**Task to complete:**
In the records, find every line with the word "table" and copy it out.

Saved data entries

Start of Block

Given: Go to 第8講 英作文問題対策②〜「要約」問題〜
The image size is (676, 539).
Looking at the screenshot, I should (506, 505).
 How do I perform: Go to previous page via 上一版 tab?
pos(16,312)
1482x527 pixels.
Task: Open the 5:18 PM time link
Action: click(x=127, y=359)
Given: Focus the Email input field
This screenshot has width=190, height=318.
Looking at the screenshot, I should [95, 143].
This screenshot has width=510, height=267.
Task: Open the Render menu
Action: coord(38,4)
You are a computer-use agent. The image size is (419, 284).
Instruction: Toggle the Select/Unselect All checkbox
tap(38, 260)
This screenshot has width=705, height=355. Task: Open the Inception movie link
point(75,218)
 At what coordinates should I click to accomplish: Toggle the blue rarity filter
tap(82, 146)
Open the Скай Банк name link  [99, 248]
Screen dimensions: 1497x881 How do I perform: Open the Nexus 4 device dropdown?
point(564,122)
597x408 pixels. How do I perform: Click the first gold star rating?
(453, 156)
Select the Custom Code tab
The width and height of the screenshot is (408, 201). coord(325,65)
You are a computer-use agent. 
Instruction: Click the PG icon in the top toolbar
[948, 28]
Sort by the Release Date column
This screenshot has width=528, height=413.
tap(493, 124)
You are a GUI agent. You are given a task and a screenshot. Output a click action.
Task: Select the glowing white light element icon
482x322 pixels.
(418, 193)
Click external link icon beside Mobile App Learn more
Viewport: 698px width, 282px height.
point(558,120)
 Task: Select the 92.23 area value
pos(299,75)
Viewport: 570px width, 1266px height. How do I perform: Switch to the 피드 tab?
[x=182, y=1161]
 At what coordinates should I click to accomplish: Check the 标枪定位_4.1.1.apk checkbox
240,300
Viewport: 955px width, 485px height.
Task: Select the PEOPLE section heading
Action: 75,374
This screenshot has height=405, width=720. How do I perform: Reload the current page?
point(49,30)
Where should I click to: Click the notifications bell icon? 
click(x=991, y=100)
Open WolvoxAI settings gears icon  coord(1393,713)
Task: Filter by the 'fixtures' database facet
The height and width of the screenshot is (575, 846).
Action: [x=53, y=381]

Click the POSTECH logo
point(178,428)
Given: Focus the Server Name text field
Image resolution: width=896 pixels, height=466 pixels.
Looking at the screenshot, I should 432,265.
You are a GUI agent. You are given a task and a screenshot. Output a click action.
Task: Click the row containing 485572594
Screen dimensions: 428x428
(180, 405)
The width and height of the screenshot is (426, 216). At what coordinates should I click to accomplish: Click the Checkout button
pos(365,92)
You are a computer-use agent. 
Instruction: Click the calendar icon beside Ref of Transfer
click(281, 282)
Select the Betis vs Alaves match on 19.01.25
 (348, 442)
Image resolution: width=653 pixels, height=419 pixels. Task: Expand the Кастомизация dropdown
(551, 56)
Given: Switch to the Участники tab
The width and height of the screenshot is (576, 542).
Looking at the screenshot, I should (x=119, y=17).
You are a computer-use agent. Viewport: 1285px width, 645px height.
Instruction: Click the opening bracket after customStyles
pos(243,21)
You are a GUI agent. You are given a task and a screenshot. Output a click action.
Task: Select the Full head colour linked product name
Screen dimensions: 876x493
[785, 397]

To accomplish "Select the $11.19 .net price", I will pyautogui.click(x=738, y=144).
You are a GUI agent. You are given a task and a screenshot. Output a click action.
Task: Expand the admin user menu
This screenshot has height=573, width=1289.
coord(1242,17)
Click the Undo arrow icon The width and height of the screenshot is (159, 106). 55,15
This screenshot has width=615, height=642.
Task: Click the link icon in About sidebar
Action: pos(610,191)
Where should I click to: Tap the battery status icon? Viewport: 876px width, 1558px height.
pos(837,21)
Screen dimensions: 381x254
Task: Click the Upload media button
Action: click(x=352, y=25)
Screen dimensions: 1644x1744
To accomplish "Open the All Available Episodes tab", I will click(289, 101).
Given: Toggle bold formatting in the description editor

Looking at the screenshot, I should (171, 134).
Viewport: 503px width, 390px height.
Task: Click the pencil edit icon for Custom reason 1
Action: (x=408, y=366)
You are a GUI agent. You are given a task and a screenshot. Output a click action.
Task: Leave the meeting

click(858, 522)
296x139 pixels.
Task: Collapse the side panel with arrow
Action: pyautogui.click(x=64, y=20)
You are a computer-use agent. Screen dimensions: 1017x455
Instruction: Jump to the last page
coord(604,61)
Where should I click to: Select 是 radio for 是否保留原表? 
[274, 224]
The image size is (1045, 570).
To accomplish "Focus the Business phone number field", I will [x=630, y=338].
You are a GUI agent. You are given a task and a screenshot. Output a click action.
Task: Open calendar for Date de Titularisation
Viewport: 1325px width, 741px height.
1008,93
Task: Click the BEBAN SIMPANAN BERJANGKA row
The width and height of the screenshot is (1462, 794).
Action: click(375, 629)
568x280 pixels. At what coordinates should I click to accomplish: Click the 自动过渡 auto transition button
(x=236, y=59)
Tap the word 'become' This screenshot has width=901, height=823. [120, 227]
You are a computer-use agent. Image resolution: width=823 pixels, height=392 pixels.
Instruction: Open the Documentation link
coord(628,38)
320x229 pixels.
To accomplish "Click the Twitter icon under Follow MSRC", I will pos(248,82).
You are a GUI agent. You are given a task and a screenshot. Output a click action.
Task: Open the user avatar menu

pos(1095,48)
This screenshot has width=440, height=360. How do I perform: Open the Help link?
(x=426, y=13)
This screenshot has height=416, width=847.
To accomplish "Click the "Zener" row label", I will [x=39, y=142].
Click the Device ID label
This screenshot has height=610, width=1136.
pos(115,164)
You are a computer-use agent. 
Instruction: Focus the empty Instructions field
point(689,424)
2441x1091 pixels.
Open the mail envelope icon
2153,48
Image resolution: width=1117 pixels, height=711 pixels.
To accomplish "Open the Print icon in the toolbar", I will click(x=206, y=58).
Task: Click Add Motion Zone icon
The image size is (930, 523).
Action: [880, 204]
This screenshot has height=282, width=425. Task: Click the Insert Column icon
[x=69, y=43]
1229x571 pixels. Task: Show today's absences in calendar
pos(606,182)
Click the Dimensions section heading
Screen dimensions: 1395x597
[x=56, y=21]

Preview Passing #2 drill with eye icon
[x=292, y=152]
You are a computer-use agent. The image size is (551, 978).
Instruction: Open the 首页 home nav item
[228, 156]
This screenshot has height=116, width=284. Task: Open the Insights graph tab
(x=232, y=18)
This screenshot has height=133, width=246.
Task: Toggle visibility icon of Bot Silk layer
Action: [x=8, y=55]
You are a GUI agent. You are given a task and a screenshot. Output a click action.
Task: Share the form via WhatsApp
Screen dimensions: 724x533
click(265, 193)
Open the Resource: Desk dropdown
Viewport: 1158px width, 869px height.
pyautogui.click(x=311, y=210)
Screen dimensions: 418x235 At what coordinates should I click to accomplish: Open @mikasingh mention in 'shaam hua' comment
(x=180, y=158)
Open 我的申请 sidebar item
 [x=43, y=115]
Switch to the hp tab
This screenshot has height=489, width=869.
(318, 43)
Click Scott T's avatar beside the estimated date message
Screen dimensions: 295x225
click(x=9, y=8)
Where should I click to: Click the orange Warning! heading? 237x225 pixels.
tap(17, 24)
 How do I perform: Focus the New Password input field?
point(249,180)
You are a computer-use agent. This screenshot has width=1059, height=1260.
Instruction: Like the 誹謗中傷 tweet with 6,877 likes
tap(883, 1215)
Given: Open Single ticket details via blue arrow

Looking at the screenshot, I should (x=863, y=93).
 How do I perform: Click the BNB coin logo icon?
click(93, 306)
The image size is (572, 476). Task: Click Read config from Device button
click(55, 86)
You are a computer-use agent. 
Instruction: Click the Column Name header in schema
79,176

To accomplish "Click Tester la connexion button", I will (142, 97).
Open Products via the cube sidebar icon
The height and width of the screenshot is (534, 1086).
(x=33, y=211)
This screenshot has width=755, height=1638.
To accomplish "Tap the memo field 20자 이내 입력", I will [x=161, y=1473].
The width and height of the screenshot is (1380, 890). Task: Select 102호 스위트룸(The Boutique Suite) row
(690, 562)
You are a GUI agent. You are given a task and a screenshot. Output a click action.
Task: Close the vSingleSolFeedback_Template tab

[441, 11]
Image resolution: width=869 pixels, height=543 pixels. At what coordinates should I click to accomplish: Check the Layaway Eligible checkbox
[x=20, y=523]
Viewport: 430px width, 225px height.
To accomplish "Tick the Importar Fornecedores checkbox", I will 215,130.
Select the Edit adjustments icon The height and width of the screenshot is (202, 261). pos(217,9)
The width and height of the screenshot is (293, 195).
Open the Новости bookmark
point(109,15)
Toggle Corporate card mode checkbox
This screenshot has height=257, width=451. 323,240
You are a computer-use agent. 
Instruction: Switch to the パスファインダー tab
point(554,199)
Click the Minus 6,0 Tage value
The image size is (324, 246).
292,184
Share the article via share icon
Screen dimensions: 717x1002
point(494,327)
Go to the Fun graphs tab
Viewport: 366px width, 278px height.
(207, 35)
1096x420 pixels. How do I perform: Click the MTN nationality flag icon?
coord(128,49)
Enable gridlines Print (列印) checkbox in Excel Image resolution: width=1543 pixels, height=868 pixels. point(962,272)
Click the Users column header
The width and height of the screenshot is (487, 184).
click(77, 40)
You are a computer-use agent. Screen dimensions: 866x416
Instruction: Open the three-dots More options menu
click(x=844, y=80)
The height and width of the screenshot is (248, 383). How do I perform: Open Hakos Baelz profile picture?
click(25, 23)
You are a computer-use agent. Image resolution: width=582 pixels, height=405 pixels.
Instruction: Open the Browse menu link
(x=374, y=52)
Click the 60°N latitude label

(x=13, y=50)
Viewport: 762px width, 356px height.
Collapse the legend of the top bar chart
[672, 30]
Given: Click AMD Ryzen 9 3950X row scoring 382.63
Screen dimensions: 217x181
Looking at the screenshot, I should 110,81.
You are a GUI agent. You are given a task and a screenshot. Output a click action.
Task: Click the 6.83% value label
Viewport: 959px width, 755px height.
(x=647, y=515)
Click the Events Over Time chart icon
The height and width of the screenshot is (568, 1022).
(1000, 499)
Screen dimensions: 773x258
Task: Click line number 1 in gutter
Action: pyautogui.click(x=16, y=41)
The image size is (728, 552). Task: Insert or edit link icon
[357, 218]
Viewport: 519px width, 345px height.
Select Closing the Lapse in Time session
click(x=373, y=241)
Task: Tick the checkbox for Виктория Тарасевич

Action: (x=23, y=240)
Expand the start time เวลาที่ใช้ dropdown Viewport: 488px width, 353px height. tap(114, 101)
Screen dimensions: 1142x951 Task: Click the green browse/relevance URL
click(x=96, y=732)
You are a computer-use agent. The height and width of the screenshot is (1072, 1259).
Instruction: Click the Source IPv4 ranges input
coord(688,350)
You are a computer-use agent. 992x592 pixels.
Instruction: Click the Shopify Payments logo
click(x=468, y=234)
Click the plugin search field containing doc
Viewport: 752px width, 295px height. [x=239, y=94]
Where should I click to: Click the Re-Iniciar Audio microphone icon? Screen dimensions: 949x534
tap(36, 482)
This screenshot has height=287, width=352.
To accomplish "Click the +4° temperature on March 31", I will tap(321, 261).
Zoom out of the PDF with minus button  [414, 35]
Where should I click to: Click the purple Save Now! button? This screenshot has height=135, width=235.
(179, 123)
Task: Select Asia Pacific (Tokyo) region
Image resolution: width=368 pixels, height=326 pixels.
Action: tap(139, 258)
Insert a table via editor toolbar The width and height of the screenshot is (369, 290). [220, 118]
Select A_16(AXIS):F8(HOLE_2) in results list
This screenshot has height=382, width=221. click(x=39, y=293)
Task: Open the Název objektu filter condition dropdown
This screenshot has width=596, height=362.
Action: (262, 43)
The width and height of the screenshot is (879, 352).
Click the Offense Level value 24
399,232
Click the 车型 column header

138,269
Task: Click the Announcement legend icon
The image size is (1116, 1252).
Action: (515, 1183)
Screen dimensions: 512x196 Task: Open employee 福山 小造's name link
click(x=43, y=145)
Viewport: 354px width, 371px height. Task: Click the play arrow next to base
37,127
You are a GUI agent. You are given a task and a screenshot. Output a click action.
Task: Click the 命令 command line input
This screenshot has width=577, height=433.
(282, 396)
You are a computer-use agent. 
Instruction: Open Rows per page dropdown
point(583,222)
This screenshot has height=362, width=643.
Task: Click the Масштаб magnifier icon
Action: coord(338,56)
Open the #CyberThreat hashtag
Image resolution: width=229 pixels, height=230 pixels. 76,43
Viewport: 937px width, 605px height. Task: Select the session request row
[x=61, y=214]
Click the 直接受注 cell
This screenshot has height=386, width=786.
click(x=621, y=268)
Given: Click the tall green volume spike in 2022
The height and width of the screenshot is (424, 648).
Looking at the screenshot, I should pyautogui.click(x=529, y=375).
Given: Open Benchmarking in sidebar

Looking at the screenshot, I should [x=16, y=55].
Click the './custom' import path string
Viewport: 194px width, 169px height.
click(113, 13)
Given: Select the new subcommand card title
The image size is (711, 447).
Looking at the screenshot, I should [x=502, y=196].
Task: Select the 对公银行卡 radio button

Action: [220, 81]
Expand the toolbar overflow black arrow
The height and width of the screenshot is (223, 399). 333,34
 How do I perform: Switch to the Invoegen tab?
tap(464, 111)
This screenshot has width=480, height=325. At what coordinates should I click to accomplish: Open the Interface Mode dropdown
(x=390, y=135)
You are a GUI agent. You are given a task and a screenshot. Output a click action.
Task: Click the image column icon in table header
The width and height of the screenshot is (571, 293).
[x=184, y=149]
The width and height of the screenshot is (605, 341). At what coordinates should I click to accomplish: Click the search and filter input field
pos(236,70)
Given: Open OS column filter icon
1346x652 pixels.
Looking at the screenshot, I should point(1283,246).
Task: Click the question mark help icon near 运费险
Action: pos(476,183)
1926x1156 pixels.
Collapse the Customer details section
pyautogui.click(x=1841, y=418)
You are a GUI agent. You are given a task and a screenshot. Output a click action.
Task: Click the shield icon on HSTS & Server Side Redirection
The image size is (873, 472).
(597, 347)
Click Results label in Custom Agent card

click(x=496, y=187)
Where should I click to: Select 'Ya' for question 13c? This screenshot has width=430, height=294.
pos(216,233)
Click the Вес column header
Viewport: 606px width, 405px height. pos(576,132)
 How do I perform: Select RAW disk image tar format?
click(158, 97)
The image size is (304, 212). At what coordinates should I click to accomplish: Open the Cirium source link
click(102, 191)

End of Block

**Solution for this task:**
Insert a table via editor toolbar The width and height of the screenshot is (369, 290). [220, 118]
Task: Click the image column icon in table header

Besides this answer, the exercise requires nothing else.